--- Source material ---
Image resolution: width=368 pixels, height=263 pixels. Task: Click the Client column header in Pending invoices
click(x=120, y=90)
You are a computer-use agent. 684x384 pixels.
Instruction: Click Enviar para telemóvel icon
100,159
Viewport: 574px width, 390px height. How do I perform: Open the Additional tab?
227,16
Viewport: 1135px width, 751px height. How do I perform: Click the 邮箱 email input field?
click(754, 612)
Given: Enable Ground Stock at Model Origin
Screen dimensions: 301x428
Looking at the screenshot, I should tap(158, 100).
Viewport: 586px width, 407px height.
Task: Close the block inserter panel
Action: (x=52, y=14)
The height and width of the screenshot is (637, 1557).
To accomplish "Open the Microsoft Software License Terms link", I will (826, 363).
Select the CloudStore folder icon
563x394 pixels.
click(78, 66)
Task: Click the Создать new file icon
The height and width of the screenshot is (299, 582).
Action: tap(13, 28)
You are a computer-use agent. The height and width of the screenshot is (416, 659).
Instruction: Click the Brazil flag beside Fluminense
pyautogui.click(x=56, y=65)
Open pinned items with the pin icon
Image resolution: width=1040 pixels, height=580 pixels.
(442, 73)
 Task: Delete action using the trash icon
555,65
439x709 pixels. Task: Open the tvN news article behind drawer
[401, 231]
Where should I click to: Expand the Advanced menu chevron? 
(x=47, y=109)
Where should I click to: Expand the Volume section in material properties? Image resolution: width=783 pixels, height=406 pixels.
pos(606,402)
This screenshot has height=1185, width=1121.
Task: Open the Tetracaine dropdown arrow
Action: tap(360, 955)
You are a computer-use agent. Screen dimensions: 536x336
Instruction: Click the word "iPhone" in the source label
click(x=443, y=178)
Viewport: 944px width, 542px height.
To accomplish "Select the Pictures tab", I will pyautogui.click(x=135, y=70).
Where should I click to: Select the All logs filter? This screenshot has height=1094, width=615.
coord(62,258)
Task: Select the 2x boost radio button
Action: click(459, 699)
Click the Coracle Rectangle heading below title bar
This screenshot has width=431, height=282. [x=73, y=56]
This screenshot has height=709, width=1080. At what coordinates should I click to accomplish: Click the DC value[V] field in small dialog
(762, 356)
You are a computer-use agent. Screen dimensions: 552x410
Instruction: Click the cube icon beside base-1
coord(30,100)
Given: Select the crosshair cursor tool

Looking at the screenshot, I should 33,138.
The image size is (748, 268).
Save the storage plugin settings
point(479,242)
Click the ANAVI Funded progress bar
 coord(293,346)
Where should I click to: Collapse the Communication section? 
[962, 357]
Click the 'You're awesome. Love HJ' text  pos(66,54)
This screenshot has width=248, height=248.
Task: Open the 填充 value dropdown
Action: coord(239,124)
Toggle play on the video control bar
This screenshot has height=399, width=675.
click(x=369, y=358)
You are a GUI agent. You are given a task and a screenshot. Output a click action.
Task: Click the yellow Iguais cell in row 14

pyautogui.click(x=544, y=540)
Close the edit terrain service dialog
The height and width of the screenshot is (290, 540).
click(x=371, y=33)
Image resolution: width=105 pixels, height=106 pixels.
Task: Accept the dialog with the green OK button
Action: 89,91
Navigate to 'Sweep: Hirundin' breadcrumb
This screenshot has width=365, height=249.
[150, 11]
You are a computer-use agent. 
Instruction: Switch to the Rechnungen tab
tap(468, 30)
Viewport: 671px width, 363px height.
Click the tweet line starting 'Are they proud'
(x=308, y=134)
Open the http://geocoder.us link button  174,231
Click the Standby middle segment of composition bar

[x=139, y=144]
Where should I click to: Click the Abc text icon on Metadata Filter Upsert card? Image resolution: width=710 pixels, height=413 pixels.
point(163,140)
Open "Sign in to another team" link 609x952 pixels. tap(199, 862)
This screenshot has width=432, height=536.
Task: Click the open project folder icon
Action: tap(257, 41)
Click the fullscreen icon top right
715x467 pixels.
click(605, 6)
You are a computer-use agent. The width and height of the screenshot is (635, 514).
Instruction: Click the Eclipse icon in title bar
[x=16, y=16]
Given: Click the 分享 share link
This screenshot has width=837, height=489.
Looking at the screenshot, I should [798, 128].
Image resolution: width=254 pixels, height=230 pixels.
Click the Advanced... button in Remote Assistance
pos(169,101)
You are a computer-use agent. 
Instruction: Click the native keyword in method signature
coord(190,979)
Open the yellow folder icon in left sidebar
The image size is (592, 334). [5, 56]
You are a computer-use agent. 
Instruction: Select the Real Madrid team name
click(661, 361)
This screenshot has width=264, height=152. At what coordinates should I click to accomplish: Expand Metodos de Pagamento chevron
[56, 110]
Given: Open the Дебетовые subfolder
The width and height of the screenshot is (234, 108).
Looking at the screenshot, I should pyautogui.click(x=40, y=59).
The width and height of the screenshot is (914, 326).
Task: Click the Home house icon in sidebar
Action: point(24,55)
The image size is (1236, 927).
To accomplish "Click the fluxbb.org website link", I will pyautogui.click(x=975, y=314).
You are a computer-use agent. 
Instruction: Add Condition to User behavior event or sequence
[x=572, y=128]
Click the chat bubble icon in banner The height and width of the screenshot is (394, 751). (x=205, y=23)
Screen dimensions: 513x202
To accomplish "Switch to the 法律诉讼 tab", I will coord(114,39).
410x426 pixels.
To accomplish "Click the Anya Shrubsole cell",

--- What is being asked ---
Take the data above and return it exactly.

--- Written answer ---
Image resolution: width=368 pixels, height=263 pixels. Task: Click the Client column header in Pending invoices
click(x=120, y=90)
You are a computer-use agent. 684x384 pixels.
Instruction: Click Enviar para telemóvel icon
100,159
Viewport: 574px width, 390px height. How do I perform: Open the Additional tab?
227,16
Viewport: 1135px width, 751px height. How do I perform: Click the 邮箱 email input field?
click(754, 612)
Given: Enable Ground Stock at Model Origin
Screen dimensions: 301x428
Looking at the screenshot, I should tap(158, 100).
Viewport: 586px width, 407px height.
Task: Close the block inserter panel
Action: (x=52, y=14)
The height and width of the screenshot is (637, 1557).
To accomplish "Open the Microsoft Software License Terms link", I will (826, 363).
Select the CloudStore folder icon
563x394 pixels.
click(78, 66)
Task: Click the Создать new file icon
The height and width of the screenshot is (299, 582).
Action: tap(13, 28)
You are a computer-use agent. The height and width of the screenshot is (416, 659).
Instruction: Click the Brazil flag beside Fluminense
pyautogui.click(x=56, y=65)
Open pinned items with the pin icon
Image resolution: width=1040 pixels, height=580 pixels.
(442, 73)
 Task: Delete action using the trash icon
555,65
439x709 pixels. Task: Open the tvN news article behind drawer
[401, 231]
Where should I click to: Expand the Advanced menu chevron? 
(x=47, y=109)
Where should I click to: Expand the Volume section in material properties? Image resolution: width=783 pixels, height=406 pixels.
pos(606,402)
This screenshot has height=1185, width=1121.
Task: Open the Tetracaine dropdown arrow
Action: tap(360, 955)
You are a computer-use agent. Screen dimensions: 536x336
Instruction: Click the word "iPhone" in the source label
click(x=443, y=178)
Viewport: 944px width, 542px height.
To accomplish "Select the Pictures tab", I will pyautogui.click(x=135, y=70).
Where should I click to: Select the All logs filter? This screenshot has height=1094, width=615.
coord(62,258)
Task: Select the 2x boost radio button
Action: click(459, 699)
Click the Coracle Rectangle heading below title bar
This screenshot has width=431, height=282. [x=73, y=56]
This screenshot has height=709, width=1080. At what coordinates should I click to accomplish: Click the DC value[V] field in small dialog
(762, 356)
You are a computer-use agent. Screen dimensions: 552x410
Instruction: Click the cube icon beside base-1
coord(30,100)
Given: Select the crosshair cursor tool

Looking at the screenshot, I should 33,138.
The image size is (748, 268).
Save the storage plugin settings
point(479,242)
Click the ANAVI Funded progress bar
 coord(293,346)
Where should I click to: Collapse the Communication section? 
[962, 357]
Click the 'You're awesome. Love HJ' text  pos(66,54)
This screenshot has width=248, height=248.
Task: Open the 填充 value dropdown
Action: coord(239,124)
Toggle play on the video control bar
This screenshot has height=399, width=675.
click(x=369, y=358)
You are a GUI agent. You are given a task and a screenshot. Output a click action.
Task: Click the yellow Iguais cell in row 14

pyautogui.click(x=544, y=540)
Close the edit terrain service dialog
The height and width of the screenshot is (290, 540).
click(x=371, y=33)
Image resolution: width=105 pixels, height=106 pixels.
Task: Accept the dialog with the green OK button
Action: 89,91
Navigate to 'Sweep: Hirundin' breadcrumb
This screenshot has width=365, height=249.
[150, 11]
You are a computer-use agent. 
Instruction: Switch to the Rechnungen tab
tap(468, 30)
Viewport: 671px width, 363px height.
Click the tweet line starting 'Are they proud'
(x=308, y=134)
Open the http://geocoder.us link button  174,231
Click the Standby middle segment of composition bar

[x=139, y=144]
Where should I click to: Click the Abc text icon on Metadata Filter Upsert card? Image resolution: width=710 pixels, height=413 pixels.
point(163,140)
Open "Sign in to another team" link 609x952 pixels. tap(199, 862)
This screenshot has width=432, height=536.
Task: Click the open project folder icon
Action: tap(257, 41)
Click the fullscreen icon top right
715x467 pixels.
click(605, 6)
You are a computer-use agent. The width and height of the screenshot is (635, 514).
Instruction: Click the Eclipse icon in title bar
[x=16, y=16]
Given: Click the 分享 share link
This screenshot has width=837, height=489.
Looking at the screenshot, I should [798, 128].
Image resolution: width=254 pixels, height=230 pixels.
Click the Advanced... button in Remote Assistance
pos(169,101)
You are a computer-use agent. 
Instruction: Click the native keyword in method signature
coord(190,979)
Open the yellow folder icon in left sidebar
The image size is (592, 334). [5, 56]
You are a computer-use agent. 
Instruction: Select the Real Madrid team name
click(661, 361)
This screenshot has width=264, height=152. At what coordinates should I click to accomplish: Expand Metodos de Pagamento chevron
[56, 110]
Given: Open the Дебетовые subfolder
The width and height of the screenshot is (234, 108).
Looking at the screenshot, I should pyautogui.click(x=40, y=59).
The width and height of the screenshot is (914, 326).
Task: Click the Home house icon in sidebar
Action: point(24,55)
The image size is (1236, 927).
To accomplish "Click the fluxbb.org website link", I will pyautogui.click(x=975, y=314).
You are a computer-use agent. 
Instruction: Add Condition to User behavior event or sequence
[x=572, y=128]
Click the chat bubble icon in banner The height and width of the screenshot is (394, 751). (x=205, y=23)
Screen dimensions: 513x202
To accomplish "Switch to the 法律诉讼 tab", I will coord(114,39).
410x426 pixels.
To accomplish "Click the Anya Shrubsole cell",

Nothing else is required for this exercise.